If the project has benefits for more than one business unit, there will likely be more than one project sponsor. That means (for larger organisations) it will be on more than one income statement. If cost is driving the project (as opposed to business outcomes) you may find one stakeholder is more sensitive to overall cost than the other(s).

Another potential reason for a fractured decision-making unit is simply a difference of opinion. I don’t mean this on a granular level but at the highest possible level – what the key objectives of the project should be. This is more common in organisations that are still figuring out their strategy although I have seen this in mature organisations as well.

The third major cause of this problem is the disassociation of some of the stakeholders from the project. I have worked on projects where there are major stakeholders who don’t attend showcase meetings and those who do, aren’t decision-makers. The obvious outcome is that work requiring sign-off will have to be re-presented to someone with sign-off capability. Or worse they give the thumbs up only to have it revoked by their superiors when they finally see the product. What an embarrassing waste of time. So before discussing what to do with a fractured decision-making unit, let’s look at what a cohesive one looks like.

The ideal decision-making unit

The decision-making unit should be presented as one monolith on key success criteria and outcomes. That’s not to discourage a plurality of opinion, as this is a critical dialectic that is part of the process and leads to better ideation. Rather, the stakeholders on the client side should all be in agreement and aligned on what the desired outcomes are, including the desired impact and overall business implications. This starts before the project kick-off but should be solidified during discovery. This also means that anyone who has an oar to stick in should be present during those meetings. Discovery isn’t just about uncovering what needs to be done in a project. It provides a baseline for communication, an acceptance of working norms and alignment on what success looks like. Those who care about those factors should not just be present but should actively participate in shaping them.

A strong decision-making unit also does its homework. Not every decision can be made ahead of time. When action points arise from discussions or feedback is required from a presentation of work, a good decision-making unit takes the conversation offline, refers back to the desired outcomes and returns promptly with a unified decision. It also empowers anyone part of the unit to make that final call.

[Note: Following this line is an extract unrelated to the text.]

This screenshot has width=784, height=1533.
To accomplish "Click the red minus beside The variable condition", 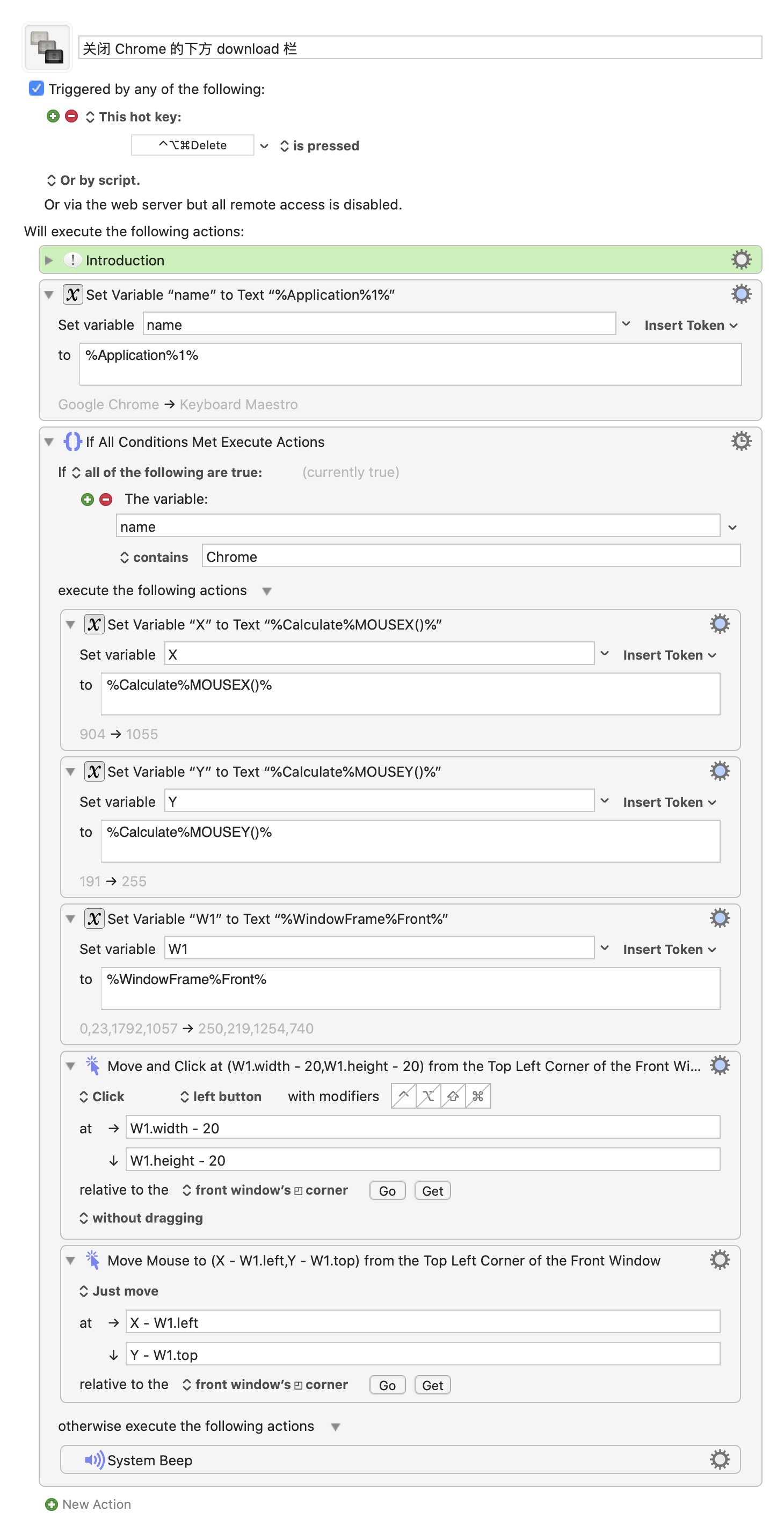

Photo by JESHOOTS.COM on Unsplash

So what to do?

  1. The first thing you should do is establish protocol during discovery. As all my work suggests, a good discovery sets the tone for a successful project. During discovery, the key stakeholders should be identified and informed of their responsibilities during implementation. Shared responsibilities between the project team and the client help to build the concept of “one team” and encourage the client to treat the project team as a partner in achieving business outcomes. This requires transparency from the client to inform the project team of all the members of the decision-making unit. Discovery is also where you establish success criteria. With all of the decision-makers in the room, the minimum requirements for reaching a successful conclusion can be agreed upon and you can get everyone’s explicit alignment with those criteria. With defined success criteria, you no longer have subjective goals but rather objective desired outcomes, from which all decisions should be rooted.
  2. The most obvious thing you should do is create a clear communication schedule and confirm the channels with full transparency. Make sure everyone knows who is the primary point of contact and if there is a single person who is ultimately responsible, ensure that everyone is aware — including that person. Regular communication with the project team is important but communication amongst the stakeholders is equally valuable. Meetings that require decisions from client stakeholders should have mandatory attendance of the people identified and it should be made clear that missing these meetings will be an impediment to project progress. Treat the client stakeholders as another team that you “manage”.
  3. If necessary, you should build the decision-making process for the client. If their unit is so fractured that they do not have a working process already, define the information flow, use frameworks such as a RACI and implement protocol that the client has to follow. Similar to a workflow (for best practice see here), create steps that need to be followed with entry and completion requirements for each. For example, when a showcase requires sign-off, a live demonstration to stakeholders #1, #3 and #4 may be mandatory before a new work package can begin. In this example, if stakeholders #1 and #2 are present but #3 and #4 are absent, another demonstration must be performed, or the original one is postponed until #3 and #4 can attend. Even if #1 and #2 sign off on the work. This will require you to be strict but the client will eventually accept this protocol when they see the benefit to their project.
  4. If you are still having issues during implementation, then facilitate alignment workshops with the client. Bring all stakeholders together in a meeting and explain that their current decision-making process is not conducive to a successful project. The goal is to find common ground, re-establish alignment to the desired business outcomes from the project and iron out kinks hindering progress. Continue these meetings as checkpoints to ensure misalignment doesn’t sneak in, and continue to foster the client-partner relationship through regular updates.

Conclusion

Managing a client-partner relationship can be tricky. It becomes even more tricky when the client has multiple stakeholders, and near impossible when they are misaligned before the project even starts. Establishing clear rules, well-defined success criteria linked back to broader business outcomes and scheduled communication protocols helps strengthen their decision-making unit. Which in turn improves the chances of project success.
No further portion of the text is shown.